Solo 401k voluntary after-tax contributions are a special way to get some extra cash into your self-directed retirement plan. But beware as not all Solo 401k providers offer voluntary after-tax contributions in the plan. Choose wisely to make sure your Solo 401k is as flexible as possible.

The Solo 401k voluntary after-tax contribution is a type of employee salary deferral contribution. However, unlike the pre-tax or Roth employee contribution, the amount you can contribute can be much higher.

Different from Roth Contributions

While all Roth contributions are after-tax, not all after-tax contributions are Roth.

Solo 401k voluntary after-tax contributions do not start out as Roth funds. However, if your plan allows, you can convert the voluntary after-tax contributions to Roth funds with an in-plan Roth conversion. The Solo 401k by Nabers Group allows for both voluntary after tax contributions, and in-plan Roth conversions.

These pieces are necessary to implement a strategy called the Mega Backdoor Roth Solo 401k. The mega backdoor Roth strategy allows you to compliantly get far more than the typically allowed limit of Roth funds into the plan via contributions.

Normally, you are limited to Roth contributions of $19,500 per year (or $26,000 if you are age 50 or older). However, Solo 401k voluntary after tax contributions allow you to put up to $57,000 per year (or $63,000 per year if you are age 50 or older) into your retirement plan!

Contribution Limits

Solo 401k voluntary after-tax contributions are a type of employee salary deferral contribution. They are not profit sharing employer contributions. Because they are after-tax contributions, they are not tax-deductible.

The Solo 401k by Nabers Group allows you to contribute up to 100% of your net compensation as a voluntary after-tax contribution. This means you can contribute up to $57,000 per year as a voluntary after-tax contribution. If you are age 50 or older, you can contribute $63,000 after tax. If you are married, you and your spouse can each reach that maximum contribution.  Remember, all Solo 401k contributions are based on your net earnings from your business, so you can only contribute as much as you earned.

Logistics

Document your Solo 401k voluntary after tax contribution using the Solo 401k contribution form. Nothing needs to be formally filed or reported to the IRS for your voluntary after-tax contribution.

Remember, as your own Solo 401k plan administrator, trustee and record keeper, it is your responsibility to ensure you’re keeping good records of your plan. This means you need to document all the money coming in, via rollovers and/or contributions. You also need to document the money going out, from loans, investments, distributions or in-plan Roth conversions.

Open a bank account for each type of funds in your Solo 401k. This might mean you have three bank accounts: 1) pre-tax funds, 2) Roth funds, 3) after-tax funds. Having distinct bank accounts for each tax classification will make your record keeping much simpler.

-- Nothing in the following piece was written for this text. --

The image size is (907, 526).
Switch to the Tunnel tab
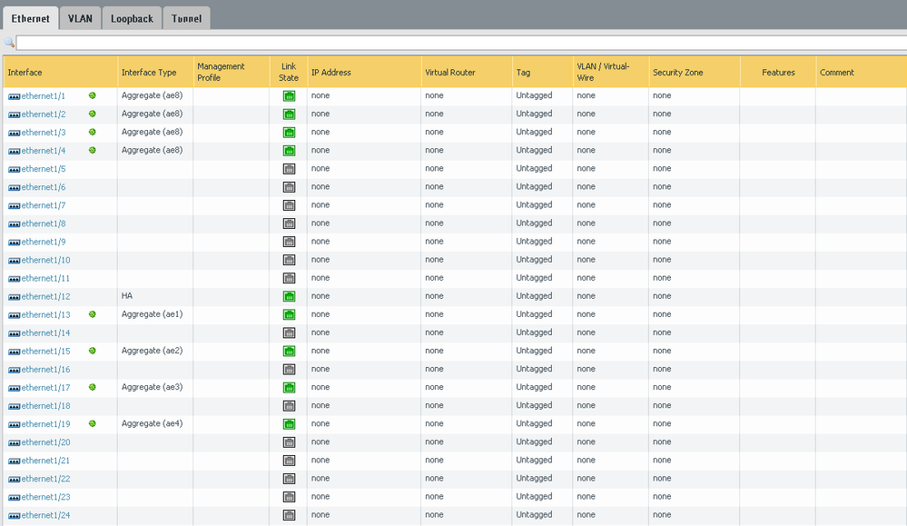click(186, 18)
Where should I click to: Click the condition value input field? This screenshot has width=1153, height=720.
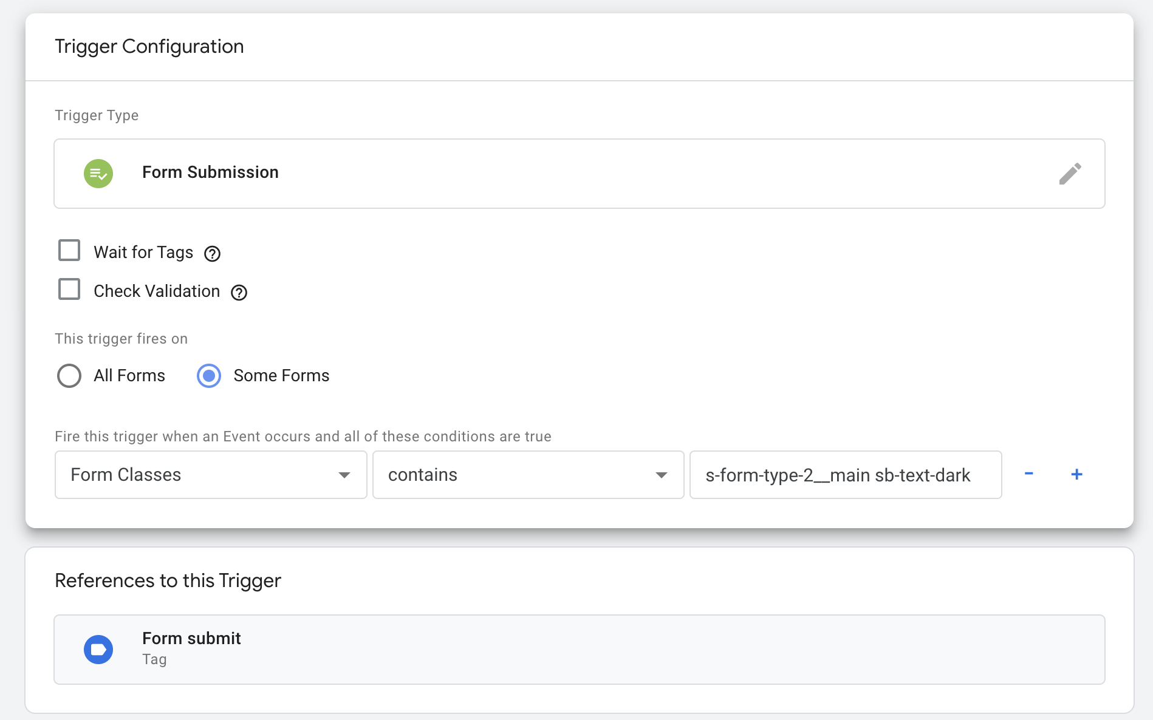845,475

Convert After-Tax Funds to Roth

Once you’ve made your Solo 401k voluntary after-tax contribution, you can convert those funds to Roth. Nabers Group will provide you an in-plan Roth conversion form as a part of your Solo 401k document package. Complete this form and store it in your records to document the conversion in writing.

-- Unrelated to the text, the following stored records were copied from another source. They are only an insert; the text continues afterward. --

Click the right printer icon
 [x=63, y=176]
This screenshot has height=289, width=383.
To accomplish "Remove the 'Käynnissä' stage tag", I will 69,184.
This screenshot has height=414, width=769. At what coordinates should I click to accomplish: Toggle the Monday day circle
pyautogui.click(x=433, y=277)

You’ll also have your CPA complete form 1099-R to document the funds moving from the after-tax to the Roth portion of the Solo 401k plan. After your paperwork is complete, you can move the funds from your Solo 401k after-tax bank account to your Solo 401k Roth funds bank account.

Solo 401k voluntary after-tax contributions are different from Roth 401k funds in that they may be distributed at any time. This is also what allows you to do the in-plan Roth conversion to make the after-tax funds classified as Roth.

Tax-Free Distributions

If your Roth funds are “qualified”, you can distribute them from the Solo 410k plan tax-free. In order for Roth funds to become qualified, the following two items must be met:

  • Roth funds have been in your Roth 401k account for five years
  • You are age 59.5 or older

Voluntary after-tax contributions are an excellent way to get more money into your Solo 401k plan. Once the funds are in the plan and converted to Roth, the qualified tax-free distributions can also give you an edge in your wealth growth and accumulation strategy over time.